→ **Activity**:
Could you set down exactly the lines of the data below, starting at the one that holds "Online Payment (1359, 39)" and ending at the one that holds "На найвищій точці", both included, and only those?

================================

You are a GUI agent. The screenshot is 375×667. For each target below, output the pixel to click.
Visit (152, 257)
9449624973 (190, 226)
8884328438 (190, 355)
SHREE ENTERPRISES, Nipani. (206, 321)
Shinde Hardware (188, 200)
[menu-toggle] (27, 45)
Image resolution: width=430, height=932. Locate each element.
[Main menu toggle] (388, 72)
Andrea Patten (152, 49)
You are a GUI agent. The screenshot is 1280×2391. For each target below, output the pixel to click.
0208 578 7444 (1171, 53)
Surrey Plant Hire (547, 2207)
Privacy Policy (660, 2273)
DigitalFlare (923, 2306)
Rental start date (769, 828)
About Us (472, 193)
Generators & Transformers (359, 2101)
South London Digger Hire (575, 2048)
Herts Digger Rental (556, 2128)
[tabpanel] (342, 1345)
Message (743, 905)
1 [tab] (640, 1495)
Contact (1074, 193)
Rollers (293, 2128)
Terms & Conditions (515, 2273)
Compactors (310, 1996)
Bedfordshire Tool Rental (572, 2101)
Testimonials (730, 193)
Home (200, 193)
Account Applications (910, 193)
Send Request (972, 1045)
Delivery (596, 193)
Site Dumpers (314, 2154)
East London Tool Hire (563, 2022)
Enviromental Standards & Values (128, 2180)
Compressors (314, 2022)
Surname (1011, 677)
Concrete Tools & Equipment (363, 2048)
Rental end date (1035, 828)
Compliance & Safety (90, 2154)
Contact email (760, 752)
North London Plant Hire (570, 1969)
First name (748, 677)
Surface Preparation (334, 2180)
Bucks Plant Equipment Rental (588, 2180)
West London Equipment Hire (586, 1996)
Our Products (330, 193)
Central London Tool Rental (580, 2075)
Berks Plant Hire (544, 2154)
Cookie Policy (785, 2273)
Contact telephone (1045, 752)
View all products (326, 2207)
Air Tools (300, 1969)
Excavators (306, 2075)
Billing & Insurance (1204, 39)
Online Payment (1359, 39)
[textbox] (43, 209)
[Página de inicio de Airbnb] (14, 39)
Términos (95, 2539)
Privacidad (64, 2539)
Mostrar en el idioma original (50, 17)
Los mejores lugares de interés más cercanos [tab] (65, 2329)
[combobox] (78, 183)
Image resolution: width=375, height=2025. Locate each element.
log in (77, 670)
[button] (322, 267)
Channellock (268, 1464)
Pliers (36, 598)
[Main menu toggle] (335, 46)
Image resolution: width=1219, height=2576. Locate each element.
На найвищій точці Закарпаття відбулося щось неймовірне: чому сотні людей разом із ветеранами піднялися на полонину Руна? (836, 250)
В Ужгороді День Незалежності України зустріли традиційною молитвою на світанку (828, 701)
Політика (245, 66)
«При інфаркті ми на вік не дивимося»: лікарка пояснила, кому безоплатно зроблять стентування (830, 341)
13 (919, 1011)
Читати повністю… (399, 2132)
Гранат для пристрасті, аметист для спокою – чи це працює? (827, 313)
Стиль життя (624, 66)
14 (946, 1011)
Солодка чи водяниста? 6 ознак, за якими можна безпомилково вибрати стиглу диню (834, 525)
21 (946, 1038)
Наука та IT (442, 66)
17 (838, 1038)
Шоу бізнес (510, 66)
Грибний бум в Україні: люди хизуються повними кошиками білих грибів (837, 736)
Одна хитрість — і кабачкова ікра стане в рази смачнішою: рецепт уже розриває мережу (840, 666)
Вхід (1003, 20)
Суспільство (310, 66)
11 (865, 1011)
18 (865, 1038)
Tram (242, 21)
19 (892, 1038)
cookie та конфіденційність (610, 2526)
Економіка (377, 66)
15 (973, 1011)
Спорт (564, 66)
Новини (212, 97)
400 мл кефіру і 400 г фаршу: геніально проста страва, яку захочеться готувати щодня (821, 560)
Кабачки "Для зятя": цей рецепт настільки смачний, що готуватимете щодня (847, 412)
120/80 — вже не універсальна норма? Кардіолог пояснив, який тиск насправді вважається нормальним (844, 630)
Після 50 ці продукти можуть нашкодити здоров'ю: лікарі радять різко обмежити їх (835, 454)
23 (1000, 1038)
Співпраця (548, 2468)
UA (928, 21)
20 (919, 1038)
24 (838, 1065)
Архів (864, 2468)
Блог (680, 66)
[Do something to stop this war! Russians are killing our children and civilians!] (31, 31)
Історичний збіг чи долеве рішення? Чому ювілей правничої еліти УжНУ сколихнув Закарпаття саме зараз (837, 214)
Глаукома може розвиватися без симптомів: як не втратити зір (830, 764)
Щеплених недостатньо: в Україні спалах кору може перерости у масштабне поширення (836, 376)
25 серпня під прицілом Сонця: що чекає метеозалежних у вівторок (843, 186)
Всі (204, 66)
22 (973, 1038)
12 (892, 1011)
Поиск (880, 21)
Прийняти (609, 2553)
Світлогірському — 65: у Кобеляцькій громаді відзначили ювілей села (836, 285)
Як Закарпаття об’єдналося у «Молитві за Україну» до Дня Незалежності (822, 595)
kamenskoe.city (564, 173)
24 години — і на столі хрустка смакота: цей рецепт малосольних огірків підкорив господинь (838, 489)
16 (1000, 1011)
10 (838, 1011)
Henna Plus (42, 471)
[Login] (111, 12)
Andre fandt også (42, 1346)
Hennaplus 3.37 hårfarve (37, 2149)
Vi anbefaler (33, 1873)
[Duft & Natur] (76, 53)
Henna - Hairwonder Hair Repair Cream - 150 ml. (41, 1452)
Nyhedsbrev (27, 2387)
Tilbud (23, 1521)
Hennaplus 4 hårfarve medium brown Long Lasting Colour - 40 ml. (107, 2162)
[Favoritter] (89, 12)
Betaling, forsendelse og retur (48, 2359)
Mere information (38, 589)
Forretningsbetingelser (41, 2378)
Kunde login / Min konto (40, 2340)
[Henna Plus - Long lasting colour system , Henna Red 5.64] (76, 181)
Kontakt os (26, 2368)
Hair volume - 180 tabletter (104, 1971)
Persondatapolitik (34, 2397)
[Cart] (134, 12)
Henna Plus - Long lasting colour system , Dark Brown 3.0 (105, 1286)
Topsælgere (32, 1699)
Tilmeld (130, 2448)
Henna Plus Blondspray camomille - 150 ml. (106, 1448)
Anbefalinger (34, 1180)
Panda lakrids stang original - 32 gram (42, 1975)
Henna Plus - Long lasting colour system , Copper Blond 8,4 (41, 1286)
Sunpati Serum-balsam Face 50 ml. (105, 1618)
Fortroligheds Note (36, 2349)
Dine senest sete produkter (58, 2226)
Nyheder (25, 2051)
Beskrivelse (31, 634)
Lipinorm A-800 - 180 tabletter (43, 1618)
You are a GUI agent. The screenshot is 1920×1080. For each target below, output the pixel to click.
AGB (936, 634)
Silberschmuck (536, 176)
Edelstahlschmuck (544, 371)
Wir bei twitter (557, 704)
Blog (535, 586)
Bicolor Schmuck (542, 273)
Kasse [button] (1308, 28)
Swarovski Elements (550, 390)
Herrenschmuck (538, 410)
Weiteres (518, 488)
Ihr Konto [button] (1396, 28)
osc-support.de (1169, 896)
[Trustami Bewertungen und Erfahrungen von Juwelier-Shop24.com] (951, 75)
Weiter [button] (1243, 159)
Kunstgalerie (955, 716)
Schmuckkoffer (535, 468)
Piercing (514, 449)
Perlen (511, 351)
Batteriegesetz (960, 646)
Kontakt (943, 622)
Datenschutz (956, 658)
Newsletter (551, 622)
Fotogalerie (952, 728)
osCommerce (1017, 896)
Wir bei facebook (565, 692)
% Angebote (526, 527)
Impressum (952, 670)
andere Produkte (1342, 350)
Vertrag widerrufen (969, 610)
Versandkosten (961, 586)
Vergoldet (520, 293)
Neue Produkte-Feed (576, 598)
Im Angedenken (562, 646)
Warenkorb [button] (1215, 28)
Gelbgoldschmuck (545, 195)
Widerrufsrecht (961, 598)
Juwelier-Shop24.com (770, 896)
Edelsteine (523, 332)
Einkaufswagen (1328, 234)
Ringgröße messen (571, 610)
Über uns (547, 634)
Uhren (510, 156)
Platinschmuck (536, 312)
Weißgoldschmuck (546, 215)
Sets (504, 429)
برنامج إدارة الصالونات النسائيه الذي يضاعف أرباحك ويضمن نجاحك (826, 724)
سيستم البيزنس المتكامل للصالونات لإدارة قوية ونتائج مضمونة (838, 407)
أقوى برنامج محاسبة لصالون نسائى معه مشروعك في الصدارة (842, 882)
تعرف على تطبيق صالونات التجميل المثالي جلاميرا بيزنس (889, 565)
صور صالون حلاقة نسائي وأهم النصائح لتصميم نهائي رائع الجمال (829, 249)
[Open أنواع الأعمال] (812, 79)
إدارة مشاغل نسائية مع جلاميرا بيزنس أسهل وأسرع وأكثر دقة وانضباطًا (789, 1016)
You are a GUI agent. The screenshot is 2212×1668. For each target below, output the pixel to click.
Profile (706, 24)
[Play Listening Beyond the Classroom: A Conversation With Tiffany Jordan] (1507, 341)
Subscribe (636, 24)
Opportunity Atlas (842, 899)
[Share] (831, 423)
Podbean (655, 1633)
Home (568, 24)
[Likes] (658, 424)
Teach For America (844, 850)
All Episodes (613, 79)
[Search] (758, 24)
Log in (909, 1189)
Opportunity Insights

================================

→ **Exercise output**:
Online Payment (1359, 39)
[textbox] (43, 209)
[Página de inicio de Airbnb] (14, 39)
Términos (95, 2539)
Privacidad (64, 2539)
Mostrar en el idioma original (50, 17)
Los mejores lugares de interés más cercanos [tab] (65, 2329)
[combobox] (78, 183)
Image resolution: width=375, height=2025. Locate each element.
log in (77, 670)
[button] (322, 267)
Channellock (268, 1464)
Pliers (36, 598)
[Main menu toggle] (335, 46)
Image resolution: width=1219, height=2576. Locate each element.
На найвищій точці Закарпаття відбулося щось неймовірне: чому сотні людей разом із ветеранами піднялися на полонину Руна? (836, 250)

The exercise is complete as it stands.